The Incident Response plan is designed to respond to abnormal operating conditions and keep the business operating. An Incident Response team comprising cross-functional individuals from management, technical, and functional areas of responsibility is responsible for assessing the damage caused by an incident, implementing recovery procedures, and ensuring future measures to prevent recurrence.
The Business Continuity plan is designed to keep the organisation operating through the crisis. It includes details on when to enact the plan, notification systems, and contact numbers for critical third-party partners, external emergency providers, vendors, and customers. It provides the team with immediate response procedures and checklists and guidance for management.
 
Finally, if both the Incident Response and Business Continuity plans fail, the Disaster Recovery plan is activated to return operations to normal as quickly as possible. The Disaster Recovery plan may include department-specific plans, technical guides for IT personnel responsible for implementing and maintaining critical backup systems, full copies of the plan for critical disaster recovery team members, and checklists for certain individuals.
The article aims to help understand how organisations respond to, recover from, and continue to operate during unplanned disruptions.

Incident Response

Incident Response (IR) is a set of procedures designed to detect, analyse, contain, eradicate, and recover from security incidents that may threaten an organisation's information assets. IR plans are vital for organisations as they help minimise the impact of a security incident and reduce the time to return to normal business operations.
In the context of incident response, it is important to have a clear understanding of the terminology used to describe different types of security incidents and potential threats. Here are some commonly used terms:
  • Threat: A threat is any event or occurrence that could potentially cause harm to an organisation's information assets. Threats can come from both internal and external sources, and can include cyber attacks, natural disasters, and human error. Incident response teams should be aware of potential threats and have plans in place to mitigate them.
  • Vulnerability: A vulnerability is a weakness in a system or application that can be exploited by attackers to gain unauthorised access. Vulnerabilities can be caused by software bugs, misconfigured settings, or poor security practices.

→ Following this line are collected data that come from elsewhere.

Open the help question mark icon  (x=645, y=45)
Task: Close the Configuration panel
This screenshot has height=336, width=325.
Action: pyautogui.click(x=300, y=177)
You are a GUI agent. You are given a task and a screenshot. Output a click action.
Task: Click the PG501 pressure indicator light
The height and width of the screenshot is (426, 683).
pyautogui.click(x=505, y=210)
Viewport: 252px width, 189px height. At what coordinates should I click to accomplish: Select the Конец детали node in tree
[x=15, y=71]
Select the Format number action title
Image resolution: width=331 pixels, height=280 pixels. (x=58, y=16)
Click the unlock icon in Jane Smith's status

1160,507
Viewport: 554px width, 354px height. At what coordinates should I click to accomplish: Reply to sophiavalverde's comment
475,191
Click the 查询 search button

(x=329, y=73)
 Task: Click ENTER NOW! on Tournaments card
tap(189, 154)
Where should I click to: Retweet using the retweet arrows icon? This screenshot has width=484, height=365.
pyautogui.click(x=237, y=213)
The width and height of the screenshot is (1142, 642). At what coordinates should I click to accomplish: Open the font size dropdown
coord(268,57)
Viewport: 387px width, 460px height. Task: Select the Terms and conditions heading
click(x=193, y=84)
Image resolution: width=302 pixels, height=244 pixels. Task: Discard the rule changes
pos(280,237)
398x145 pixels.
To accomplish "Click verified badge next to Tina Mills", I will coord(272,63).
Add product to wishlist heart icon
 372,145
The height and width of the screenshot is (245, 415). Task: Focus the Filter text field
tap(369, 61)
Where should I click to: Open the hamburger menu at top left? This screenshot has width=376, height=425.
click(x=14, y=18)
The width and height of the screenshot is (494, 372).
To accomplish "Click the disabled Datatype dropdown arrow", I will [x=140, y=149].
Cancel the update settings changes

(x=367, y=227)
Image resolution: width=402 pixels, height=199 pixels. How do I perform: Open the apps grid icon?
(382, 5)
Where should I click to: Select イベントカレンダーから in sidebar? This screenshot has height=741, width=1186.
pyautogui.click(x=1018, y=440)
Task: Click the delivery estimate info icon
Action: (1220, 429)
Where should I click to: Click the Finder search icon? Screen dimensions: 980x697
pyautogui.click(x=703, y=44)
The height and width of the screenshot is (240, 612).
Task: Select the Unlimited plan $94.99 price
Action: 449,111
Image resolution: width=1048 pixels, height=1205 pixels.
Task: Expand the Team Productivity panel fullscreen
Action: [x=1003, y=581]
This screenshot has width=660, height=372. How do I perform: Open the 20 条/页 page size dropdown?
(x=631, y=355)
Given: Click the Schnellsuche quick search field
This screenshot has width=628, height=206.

It is important for organisations to regularly assess their systems and applications for vulnerabilities and apply patches or other security measures as needed.
  • Zero Day: A zero-day vulnerability is a security vulnerability in a system or application that is unknown to the vendor and has not been patched. Zero-day exploits can be particularly dangerous because there may be no known way to mitigate the vulnerability. Attackers may keep zero-day exploits secret and use them to carry out targeted attacks against specific organisations or individuals.
  • Exploit: An exploit is a technique used by attackers to take advantage of a vulnerability in a system or application to gain unauthorised access. Exploits can come in many forms, such as code injection, buffer overflow, or SQL injection. Attackers may use known exploits that have not been patched, or zero-day exploits that have not yet been discovered by vendors.
  • Event: An event is any occurrence that could potentially lead to a security incident. This could include an unexpected network outage, suspicious activity on a server, or an employee reporting a lost or stolen device. Not all events will result in a security incident, but they should be monitored and investigated to determine if action is needed.
  • Incident: An incident is a security event that compromises the confidentiality, integrity, or availability of an organisation's information assets. Examples of security incidents include data breaches, denial-of-service attacks, and malware infections. Incident response teams are responsible for detecting and responding to security incidents in a timely manner.
  • Intrusion: An intrusion is when an attacker gains unauthorised access to an organisation's systems or network. This could be through exploiting a vulnerability, using stolen credentials, or other means of gaining access. Once an attacker has gained access, they may attempt to escalate privileges, exfiltrate data, or install malware.
  • Breach: A security breach occurs when an attacker gains unauthorised access to sensitive information. This could include personally identifiable information (PII), financial data, or confidential business information. A breach could be the result of a targeted attack, malware, or human error such as misconfigured settings or weak passwords.
For example, suppose an organisation detects suspicious activity on one of its servers. This could be considered an event. The incident response team investigates and determines that an attacker gained unauthorised access to the server using a known vulnerability. This would then be considered an incident. The team then works to contain and eradicate the attack, recover any lost data, and implement measures to prevent future attacks. In this case, the known vulnerability used by the attacker would be an example of an exploit, and the unauthorised access to the server would be an example of an intrusion.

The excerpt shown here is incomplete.